New South Wales police used the Silver Eagle vehicle-mounted unit. This radar device is typically mounted on the right hand side of the vehicle just behind the driver, and is operated from inside the vehicle. The units are approved for use only in rural areas where traffic is sparse, and may be used from a stationary or moving vehicle.

===='Stalker'====
Police vehicles in New South Wales have recently been fitted with a dual-radar known as the Stalker DSR 2X, which is able to monitor vehicles moving in two different directions at the same time.

====Other====
NSW police also use LIDAR devices as well as vehicle speedometers and speed estimates to prosecute speeding motorists.

The TIRTL device is deployed as a speed measurement sensor in Victoria and New South Wales. The device consists of a pair of sensors embedded in the curb that use a series of infrared beams to monitor vehicles at wheel height. Although the sensors themselves are very difficult to see, they are accompanied by a standard Traffipax camera to capture images of the offence. The state of New South Wales approved the device in November 2008 for use in the state as dual red light / speed cameras (named "safety cameras" under the Roads & Traffic Authority's terminology).

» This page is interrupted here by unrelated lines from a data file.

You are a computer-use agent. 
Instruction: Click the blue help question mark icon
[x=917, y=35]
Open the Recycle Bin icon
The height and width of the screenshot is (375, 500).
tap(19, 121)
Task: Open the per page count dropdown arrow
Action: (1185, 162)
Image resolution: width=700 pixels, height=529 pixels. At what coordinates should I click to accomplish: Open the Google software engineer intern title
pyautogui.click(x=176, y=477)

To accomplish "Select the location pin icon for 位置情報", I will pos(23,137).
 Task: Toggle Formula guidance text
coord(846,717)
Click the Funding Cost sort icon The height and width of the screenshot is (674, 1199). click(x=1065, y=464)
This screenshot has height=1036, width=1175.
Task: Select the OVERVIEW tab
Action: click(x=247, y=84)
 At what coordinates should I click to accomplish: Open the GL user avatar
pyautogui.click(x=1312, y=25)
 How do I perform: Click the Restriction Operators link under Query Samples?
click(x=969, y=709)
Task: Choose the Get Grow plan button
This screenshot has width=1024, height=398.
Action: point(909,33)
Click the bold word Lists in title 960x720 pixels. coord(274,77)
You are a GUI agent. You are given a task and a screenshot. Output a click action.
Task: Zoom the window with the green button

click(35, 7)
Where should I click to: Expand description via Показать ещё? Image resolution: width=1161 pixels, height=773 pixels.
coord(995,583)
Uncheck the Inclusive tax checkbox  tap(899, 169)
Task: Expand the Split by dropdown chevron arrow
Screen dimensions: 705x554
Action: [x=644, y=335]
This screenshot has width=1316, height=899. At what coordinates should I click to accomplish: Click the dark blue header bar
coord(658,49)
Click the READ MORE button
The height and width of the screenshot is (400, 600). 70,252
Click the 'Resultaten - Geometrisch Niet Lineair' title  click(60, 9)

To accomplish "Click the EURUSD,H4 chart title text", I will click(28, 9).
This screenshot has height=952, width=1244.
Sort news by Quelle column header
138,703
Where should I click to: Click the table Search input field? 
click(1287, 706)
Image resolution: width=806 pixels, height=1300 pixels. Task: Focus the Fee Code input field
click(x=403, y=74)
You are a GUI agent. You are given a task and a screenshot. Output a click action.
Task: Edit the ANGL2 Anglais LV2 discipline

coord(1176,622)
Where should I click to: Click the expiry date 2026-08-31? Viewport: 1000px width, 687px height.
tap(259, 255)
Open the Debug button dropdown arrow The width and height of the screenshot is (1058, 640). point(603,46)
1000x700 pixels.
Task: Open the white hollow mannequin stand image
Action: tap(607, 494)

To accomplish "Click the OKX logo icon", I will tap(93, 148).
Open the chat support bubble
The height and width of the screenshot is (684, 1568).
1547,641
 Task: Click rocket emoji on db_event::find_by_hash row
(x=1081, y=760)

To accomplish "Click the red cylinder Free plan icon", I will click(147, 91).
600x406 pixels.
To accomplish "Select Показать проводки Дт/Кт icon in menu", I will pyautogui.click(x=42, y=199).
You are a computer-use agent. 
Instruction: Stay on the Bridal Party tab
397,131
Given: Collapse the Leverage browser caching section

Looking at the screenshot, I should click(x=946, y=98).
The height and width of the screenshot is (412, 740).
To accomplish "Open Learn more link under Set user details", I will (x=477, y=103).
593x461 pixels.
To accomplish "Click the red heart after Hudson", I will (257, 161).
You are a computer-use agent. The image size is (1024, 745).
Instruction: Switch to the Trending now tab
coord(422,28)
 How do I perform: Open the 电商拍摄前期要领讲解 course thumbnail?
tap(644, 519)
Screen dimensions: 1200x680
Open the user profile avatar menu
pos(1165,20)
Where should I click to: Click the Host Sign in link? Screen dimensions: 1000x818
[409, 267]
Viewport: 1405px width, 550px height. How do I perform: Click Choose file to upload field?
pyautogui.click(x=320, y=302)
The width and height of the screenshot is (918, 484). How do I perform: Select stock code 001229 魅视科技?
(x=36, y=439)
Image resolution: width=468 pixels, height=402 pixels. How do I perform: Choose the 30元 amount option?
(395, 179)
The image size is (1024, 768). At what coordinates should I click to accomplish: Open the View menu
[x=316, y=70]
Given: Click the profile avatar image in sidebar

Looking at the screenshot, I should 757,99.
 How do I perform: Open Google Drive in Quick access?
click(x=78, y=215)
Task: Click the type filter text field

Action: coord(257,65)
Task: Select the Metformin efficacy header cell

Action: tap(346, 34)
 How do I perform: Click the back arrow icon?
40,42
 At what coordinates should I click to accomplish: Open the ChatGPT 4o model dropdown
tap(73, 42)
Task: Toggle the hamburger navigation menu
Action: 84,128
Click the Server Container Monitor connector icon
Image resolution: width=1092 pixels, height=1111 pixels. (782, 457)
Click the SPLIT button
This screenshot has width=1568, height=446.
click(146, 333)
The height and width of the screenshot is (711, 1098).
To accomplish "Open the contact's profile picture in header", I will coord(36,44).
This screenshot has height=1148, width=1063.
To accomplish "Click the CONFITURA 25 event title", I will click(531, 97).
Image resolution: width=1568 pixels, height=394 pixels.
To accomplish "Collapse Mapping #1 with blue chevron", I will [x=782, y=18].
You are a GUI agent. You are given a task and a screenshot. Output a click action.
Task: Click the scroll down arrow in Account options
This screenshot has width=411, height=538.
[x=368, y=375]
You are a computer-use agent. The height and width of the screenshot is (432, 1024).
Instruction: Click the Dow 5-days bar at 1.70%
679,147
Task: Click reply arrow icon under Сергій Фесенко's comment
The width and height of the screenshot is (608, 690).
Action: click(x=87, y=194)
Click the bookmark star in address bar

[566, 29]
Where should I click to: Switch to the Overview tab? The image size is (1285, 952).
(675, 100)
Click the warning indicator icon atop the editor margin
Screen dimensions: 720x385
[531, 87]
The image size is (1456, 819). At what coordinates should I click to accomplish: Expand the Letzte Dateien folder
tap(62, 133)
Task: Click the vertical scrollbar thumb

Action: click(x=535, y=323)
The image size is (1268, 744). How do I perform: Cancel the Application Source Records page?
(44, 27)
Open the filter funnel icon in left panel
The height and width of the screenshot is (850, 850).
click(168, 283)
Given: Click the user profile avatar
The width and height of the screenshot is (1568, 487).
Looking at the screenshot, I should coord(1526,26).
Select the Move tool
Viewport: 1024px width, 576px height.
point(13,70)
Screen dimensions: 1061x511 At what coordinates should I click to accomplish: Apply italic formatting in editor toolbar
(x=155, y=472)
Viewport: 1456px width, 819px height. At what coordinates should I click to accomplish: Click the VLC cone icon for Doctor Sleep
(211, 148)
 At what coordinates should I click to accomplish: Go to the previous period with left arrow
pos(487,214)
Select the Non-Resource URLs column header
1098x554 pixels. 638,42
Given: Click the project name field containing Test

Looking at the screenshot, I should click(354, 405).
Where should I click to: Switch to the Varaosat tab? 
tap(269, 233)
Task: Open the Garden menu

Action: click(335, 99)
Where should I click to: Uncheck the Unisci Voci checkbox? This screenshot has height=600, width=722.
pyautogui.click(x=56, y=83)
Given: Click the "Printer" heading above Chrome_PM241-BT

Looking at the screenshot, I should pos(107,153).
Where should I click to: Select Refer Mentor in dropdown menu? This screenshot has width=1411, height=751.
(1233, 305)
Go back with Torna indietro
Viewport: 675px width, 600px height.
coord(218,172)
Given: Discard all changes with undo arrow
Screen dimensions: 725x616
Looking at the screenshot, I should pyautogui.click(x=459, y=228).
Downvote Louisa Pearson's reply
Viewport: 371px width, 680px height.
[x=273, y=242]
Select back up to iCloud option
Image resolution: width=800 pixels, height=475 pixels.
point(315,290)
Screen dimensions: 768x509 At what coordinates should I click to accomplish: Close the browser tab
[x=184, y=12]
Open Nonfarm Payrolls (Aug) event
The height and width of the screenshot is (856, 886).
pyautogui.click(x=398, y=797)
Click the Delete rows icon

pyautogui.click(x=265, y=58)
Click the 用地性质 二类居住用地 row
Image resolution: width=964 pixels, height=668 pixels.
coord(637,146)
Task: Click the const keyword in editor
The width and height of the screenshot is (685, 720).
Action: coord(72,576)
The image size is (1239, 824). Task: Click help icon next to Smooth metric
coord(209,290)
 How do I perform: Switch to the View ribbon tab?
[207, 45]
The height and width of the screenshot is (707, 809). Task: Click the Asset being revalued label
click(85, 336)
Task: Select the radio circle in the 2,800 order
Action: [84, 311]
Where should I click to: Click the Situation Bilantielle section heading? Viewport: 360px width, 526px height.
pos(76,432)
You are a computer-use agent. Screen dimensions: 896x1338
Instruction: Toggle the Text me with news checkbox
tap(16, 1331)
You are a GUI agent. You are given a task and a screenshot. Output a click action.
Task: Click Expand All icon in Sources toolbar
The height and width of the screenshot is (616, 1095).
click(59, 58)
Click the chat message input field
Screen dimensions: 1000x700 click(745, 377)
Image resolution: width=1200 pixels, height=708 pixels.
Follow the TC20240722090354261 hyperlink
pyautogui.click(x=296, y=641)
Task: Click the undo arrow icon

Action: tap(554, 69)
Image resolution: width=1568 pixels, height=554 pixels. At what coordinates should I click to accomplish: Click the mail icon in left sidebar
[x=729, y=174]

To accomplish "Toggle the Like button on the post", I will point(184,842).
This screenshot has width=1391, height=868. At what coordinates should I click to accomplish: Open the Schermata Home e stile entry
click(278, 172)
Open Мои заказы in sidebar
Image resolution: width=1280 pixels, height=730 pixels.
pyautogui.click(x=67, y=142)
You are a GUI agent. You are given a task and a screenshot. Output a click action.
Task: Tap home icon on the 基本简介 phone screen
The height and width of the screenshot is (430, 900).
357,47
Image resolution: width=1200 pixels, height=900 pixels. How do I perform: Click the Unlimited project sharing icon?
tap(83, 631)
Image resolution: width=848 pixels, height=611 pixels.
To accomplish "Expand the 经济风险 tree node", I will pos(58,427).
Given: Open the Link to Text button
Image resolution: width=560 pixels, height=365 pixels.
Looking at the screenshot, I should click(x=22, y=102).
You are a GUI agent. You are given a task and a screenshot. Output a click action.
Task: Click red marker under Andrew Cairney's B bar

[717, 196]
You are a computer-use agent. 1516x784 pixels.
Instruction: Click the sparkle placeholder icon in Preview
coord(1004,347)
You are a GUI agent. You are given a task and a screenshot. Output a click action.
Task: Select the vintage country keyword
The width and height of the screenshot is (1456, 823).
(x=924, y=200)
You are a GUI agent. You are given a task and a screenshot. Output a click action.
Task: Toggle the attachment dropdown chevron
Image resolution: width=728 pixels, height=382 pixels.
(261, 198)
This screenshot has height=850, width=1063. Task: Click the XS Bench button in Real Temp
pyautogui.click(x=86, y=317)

Motorcycle and bicycle-mounted police in New South Wales are equipped with the binocular-styled "Pro-Lite+" LIDAR device.

==History==
===Victoria===
Started with a small trial in 1985 using signed cameras with minimal effect. The major introduction was at the end of 1989 with hidden speed cameras starting at around 500 hours/month increasing to 4,000 hours/month by 1992. During the testing of the cameras the percentage of drivers speeding (over the speed camera thresholds) was 24% and by the end of 1992 this had dropped to 4%. The revenue collected by each camera dropped from $2,000/hour to $1,000/hour over 18 months. The road toll dropped from 776 in 1989 (no cameras) to 396 in 1992 (49% drop).

===New South Wales===
Mobile speed cameras were first used in New South Wales in 1991. In 1999 the authorities began to install fixed cameras, and signs warning of their presence, at crash black spots.

===Western Australia===
The government of Western Australia started using speed cameras in 1988.